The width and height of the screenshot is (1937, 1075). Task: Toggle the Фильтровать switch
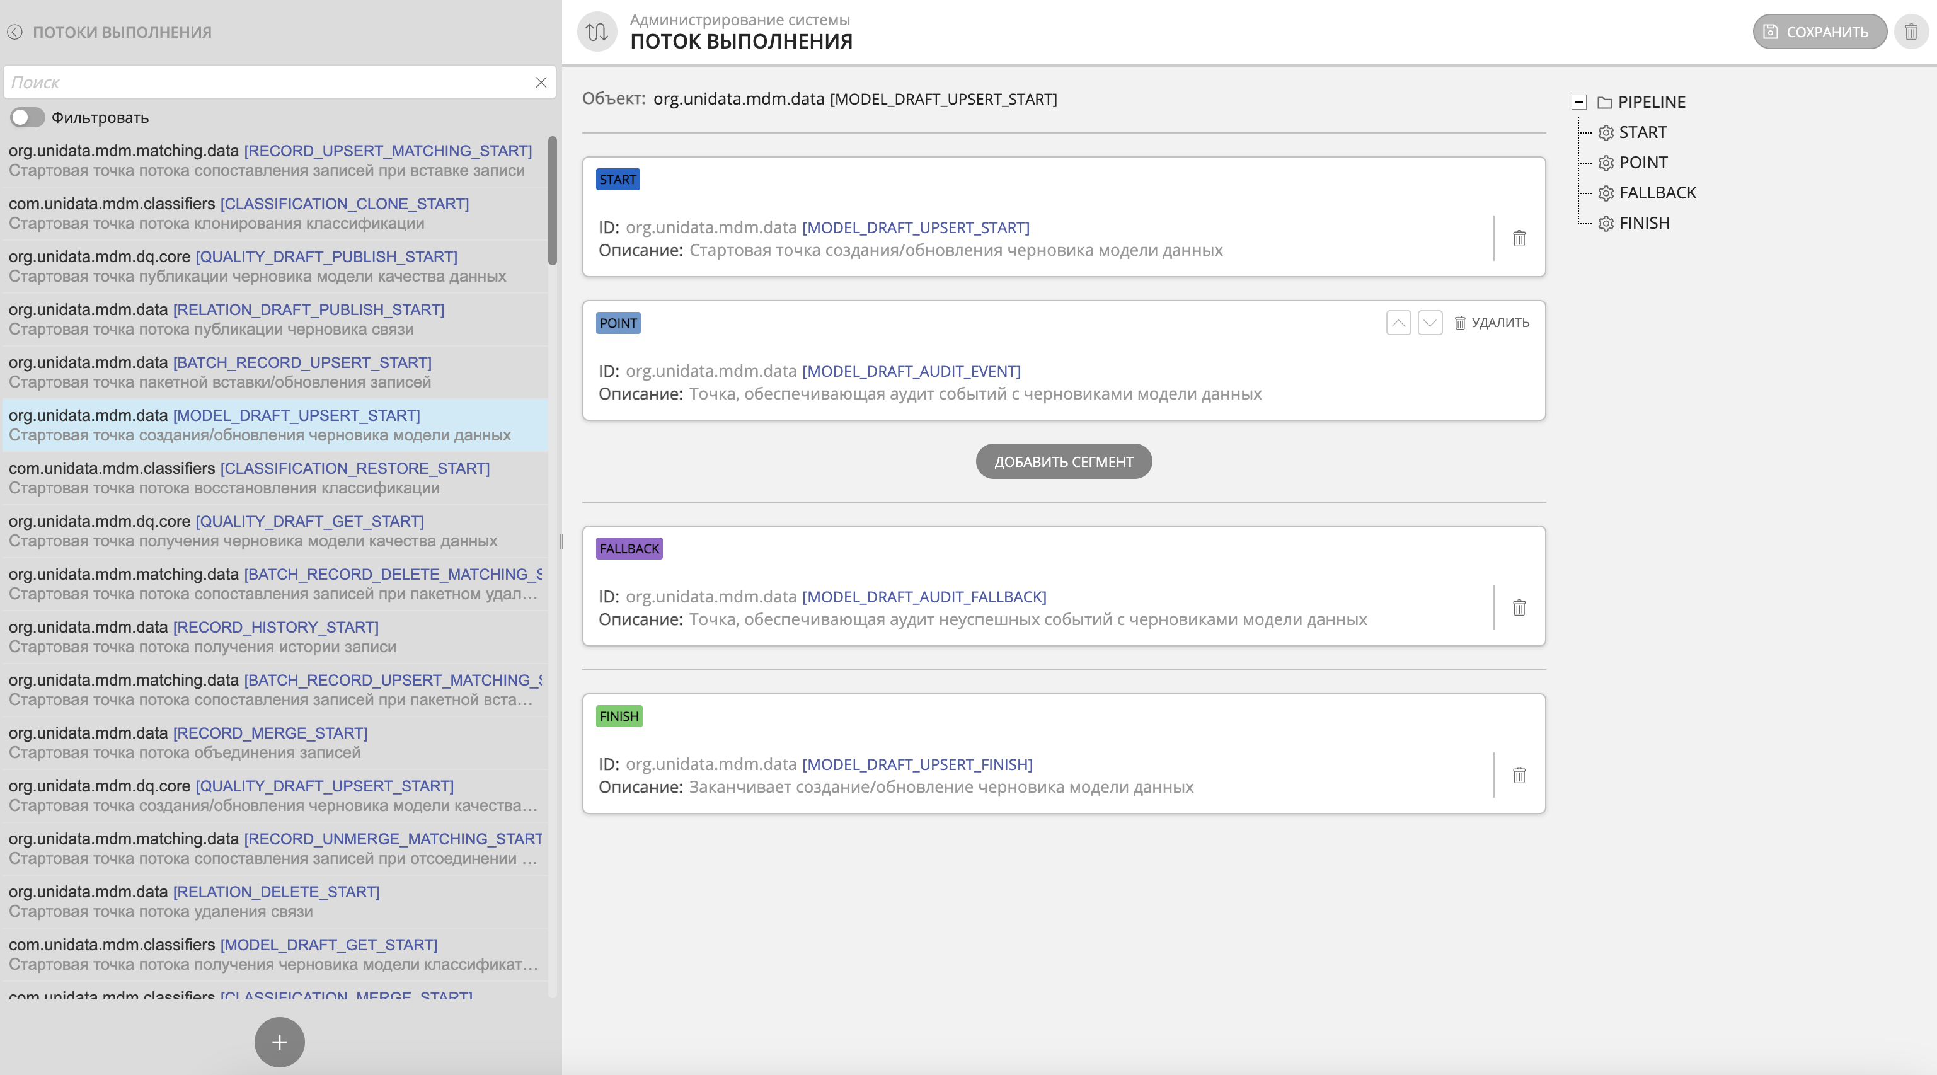click(x=27, y=117)
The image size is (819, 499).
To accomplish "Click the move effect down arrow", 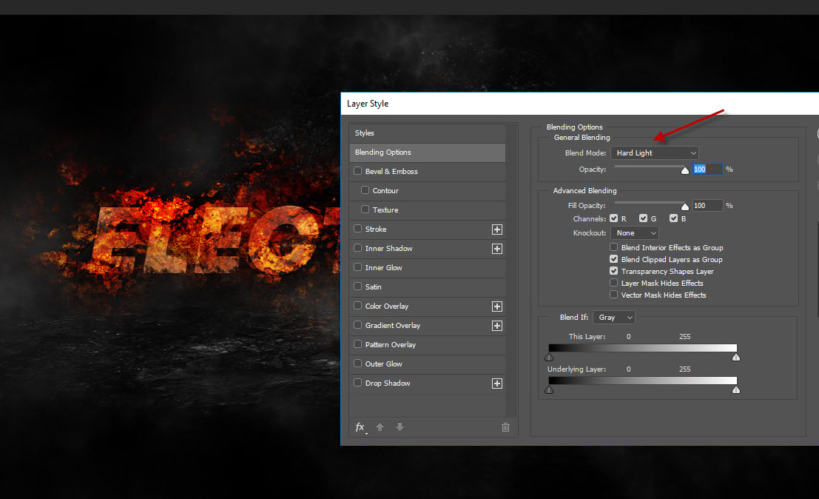I will click(x=400, y=427).
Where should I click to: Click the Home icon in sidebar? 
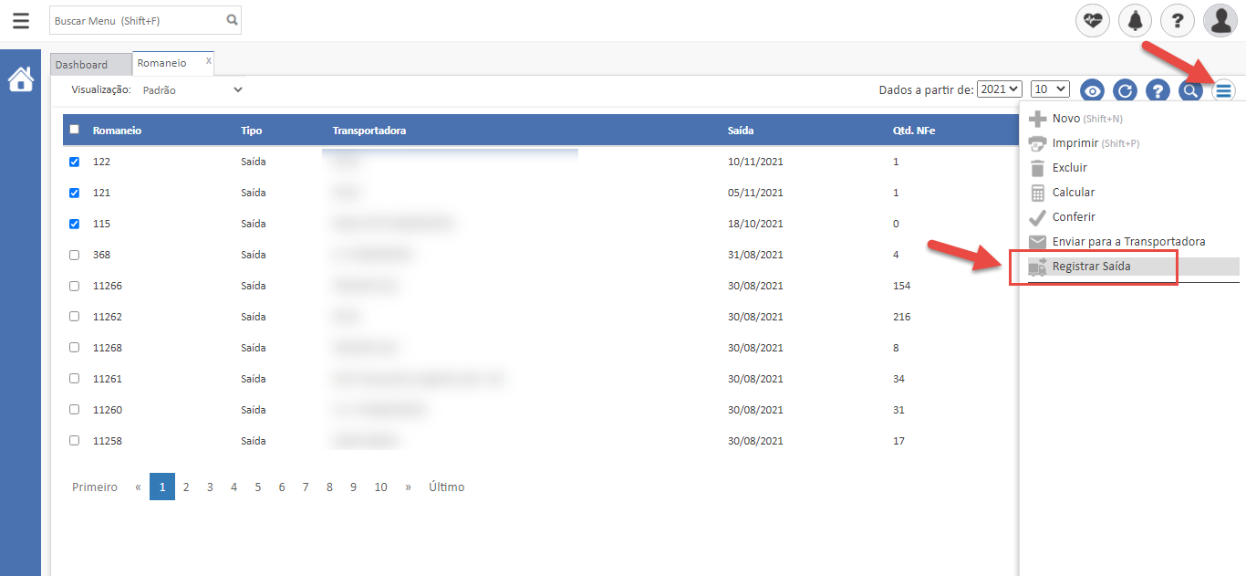click(x=20, y=79)
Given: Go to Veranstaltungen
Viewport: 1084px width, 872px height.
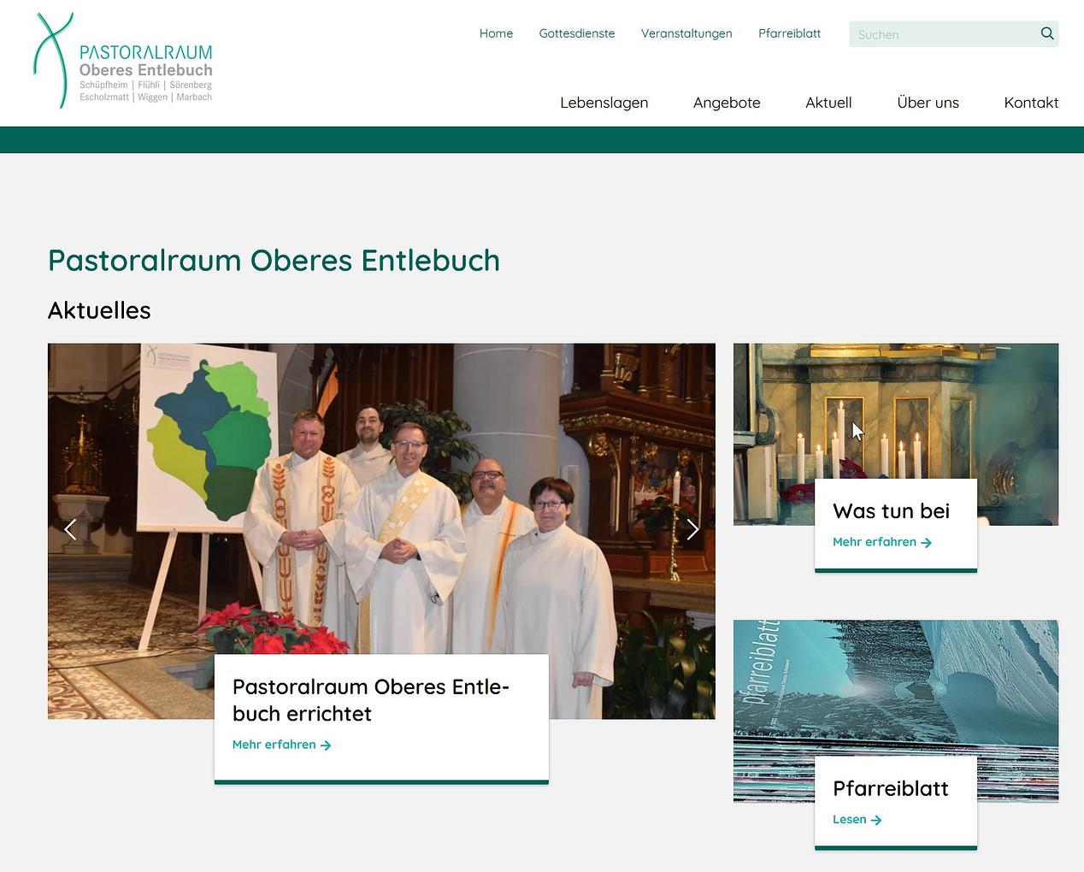Looking at the screenshot, I should 686,33.
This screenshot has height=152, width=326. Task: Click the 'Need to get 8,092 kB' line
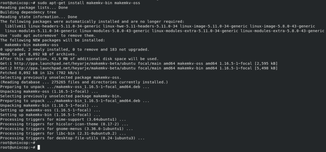pos(39,54)
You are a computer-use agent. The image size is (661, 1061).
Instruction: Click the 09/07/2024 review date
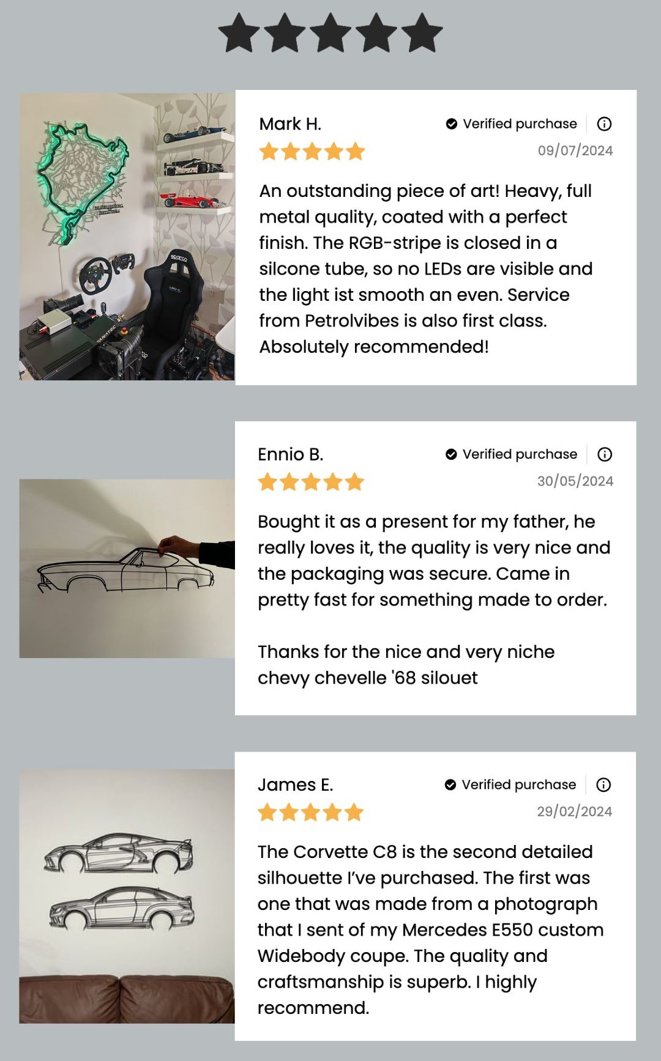[x=575, y=150]
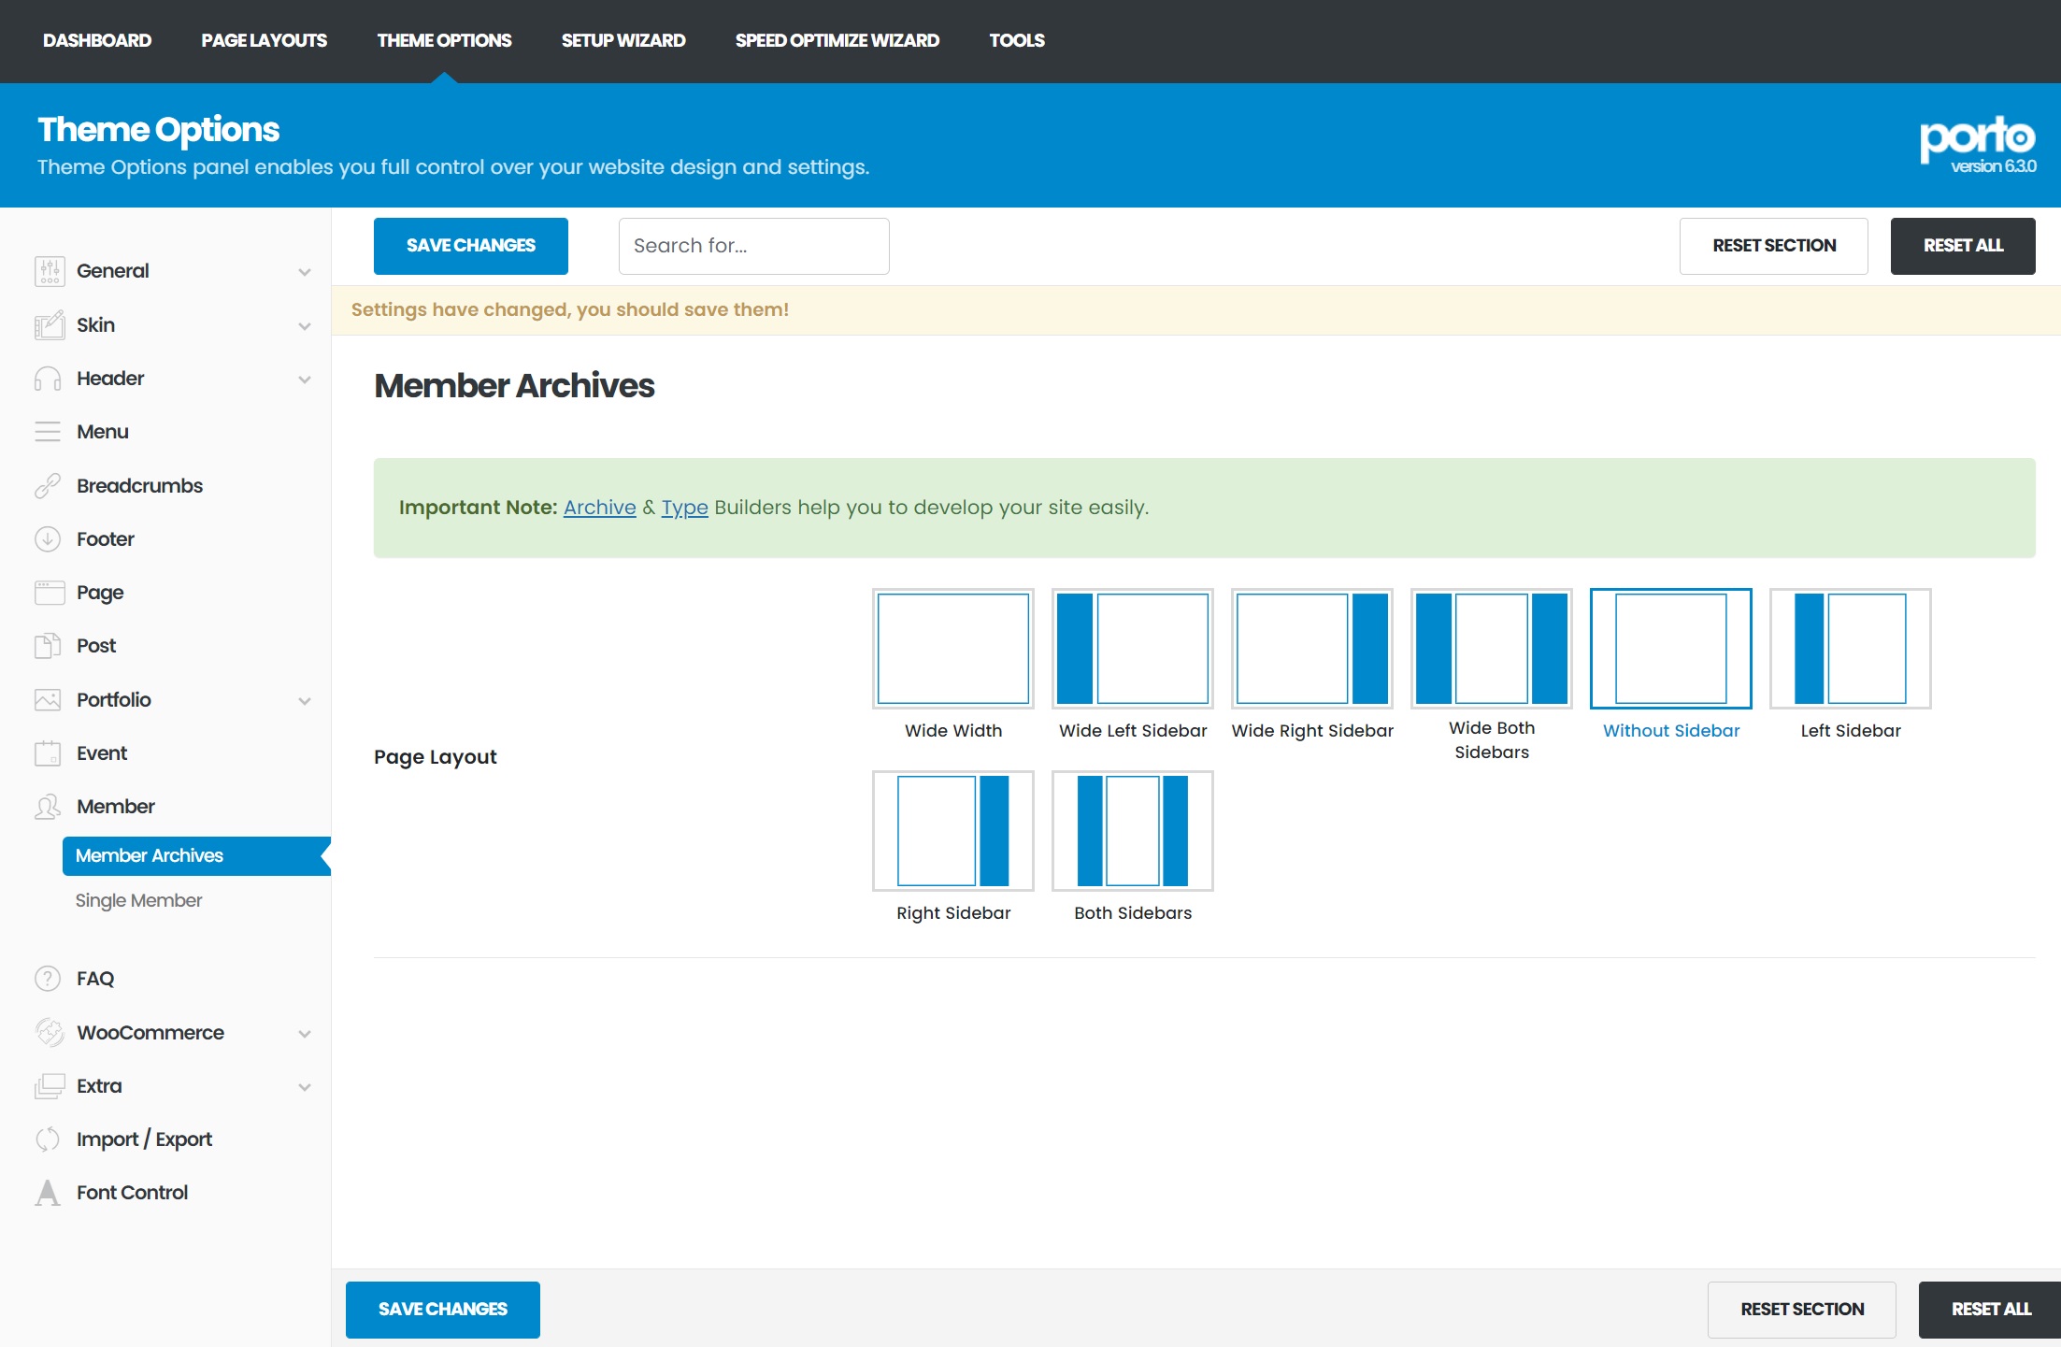
Task: Select the Wide Width page layout
Action: click(x=952, y=649)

● ● ● ● ● ● ●

*INSTRUCTIONS FOR THE TASK*. Present as a numbered list the lines of the records, starting with the line that contains "You are a computer-use" and continuing through the end of the records, skipping any blank lines and leaving out the pictures.

*RESULT FOR THIS TASK*.
1. You are a computer-use agent. The image size is (661, 1061).
2. Instruction: Click the 09/07/2024 review date
3. [x=575, y=150]
4. Task: Select the Wide Width page layout
5. Action: click(x=952, y=649)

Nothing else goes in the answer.